Oberverwaltungsgericht bestätigt Entscheidung des Verwaltungsgerichts: Die Bezirksversammlung Hamburg-Nord darf nicht über den Bebauungsplan „Pergolenviertel“ abstimmen

von Eden für Jeden

Das Bezirksamt Hamburg-Nord hatte gegen die Entscheidung des Verwaltungsgerichts Hamburg vom 5. Dezember 2014 (siehe unsere Pressemitteilung vom 7. Dezember 2014) Beschwerde eingelegt.
Das Oberverwaltungsgericht ist heute (11.12.2014) dem Beschluss des Verwaltungsgerichts gefolgt: Die Bezirksversammlung Hamburg-Nord darf nicht über den Bebauungsplan abstimmen, bis das Verwaltungsgericht abschließend im Eilverfahren entschieden hat.
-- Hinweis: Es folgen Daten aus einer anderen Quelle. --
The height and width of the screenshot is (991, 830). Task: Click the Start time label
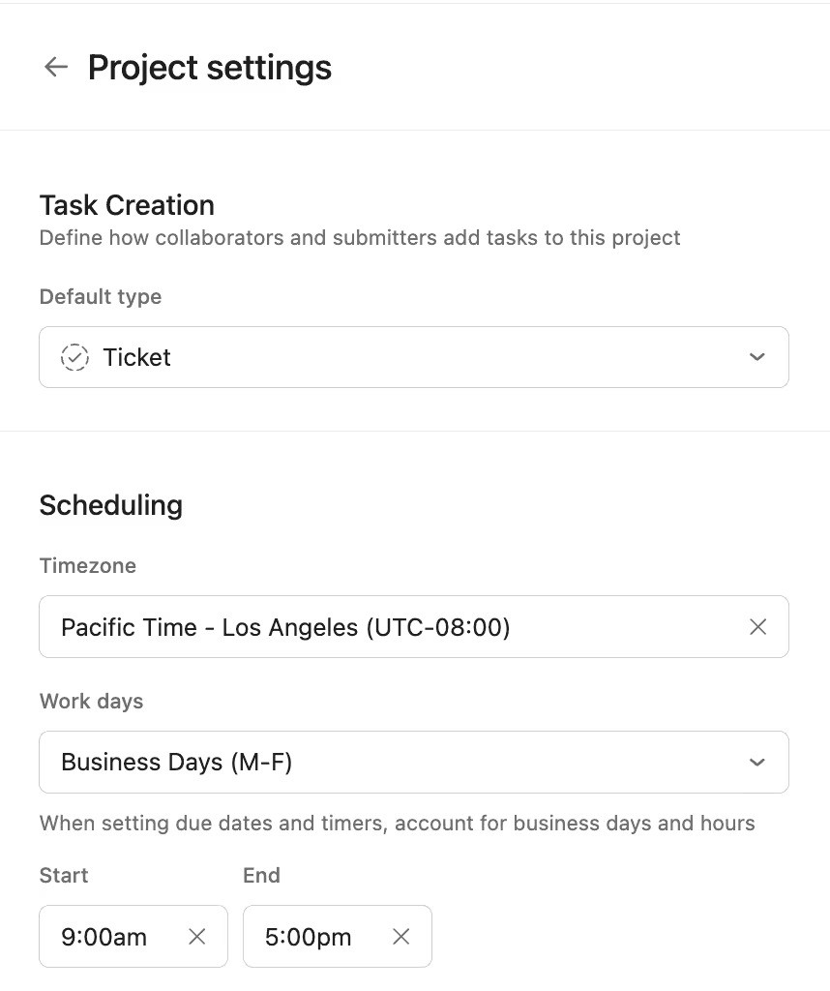pos(64,875)
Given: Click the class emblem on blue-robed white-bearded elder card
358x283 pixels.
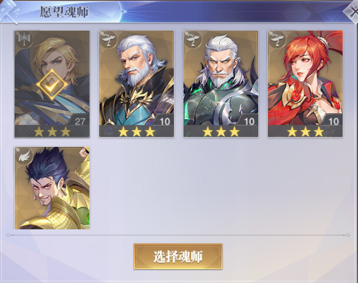Looking at the screenshot, I should click(x=108, y=39).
In dem Streit geht es um die Frage, ob die Bürgerinnen und Bürger des Bezirks Hamburg-Nord im Rahmen eines Bürgerentscheids über den Bebauungsplan abstimmen dürfen. Dies wurde vom Bezirk Nord verneint und das erfolgreiche Bürgerbegehren der Initiative „Eden für Jeden“ für unzulässig erklärt.
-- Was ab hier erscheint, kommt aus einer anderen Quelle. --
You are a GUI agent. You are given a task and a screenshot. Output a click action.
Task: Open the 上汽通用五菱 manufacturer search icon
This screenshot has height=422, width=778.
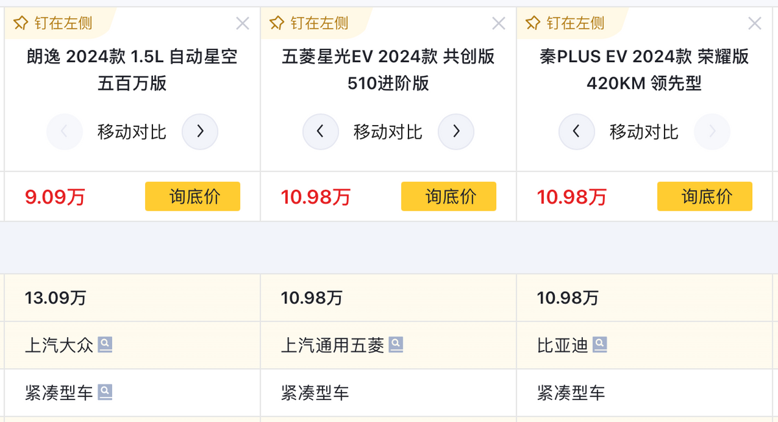click(x=395, y=345)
Die Initiative „Eden für Jeden“ sieht die Entscheidung des Oberverwaltungsgerichts als Erfolg für die direkte Demokratie in Hamburg an. Es stärkt die Rechte der Bürgerinnen und Bürger, mit Bürgerentscheiden selbst über Bezirksangelegenheiten entscheiden zu können.

Beschluss Oberverwaltungsgericht, 2. Senat vom 11. Dezember 2014:

„Die Beschwerden der Antragsgegnerin und der Antragssteller gegen die Zwischenverfügung des Verwaltungsgerichts Hamburg vom 5. Dezember 2014 werden mit der Maßgabe zurückgewiesen, dass der Tenor des erstinstanzlichen Beschlusses aus Gründen der Klarstellung wie folgt gefasst wird: Die Antragsgegnerin wird im Wege der einstweiligen Anordnung verpflichtet, die Beschlussfassung durch die Bezirksversammlung des Bezirksamts Hamburg-Nord über den Bebauungsplan Winterhude 42/Ohlsdorf 42/Barmbek 42 vorläufig auszusetzen, bis das Verwaltungsgericht abschließend im vorliegenden Eilverfahren entschieden hat“.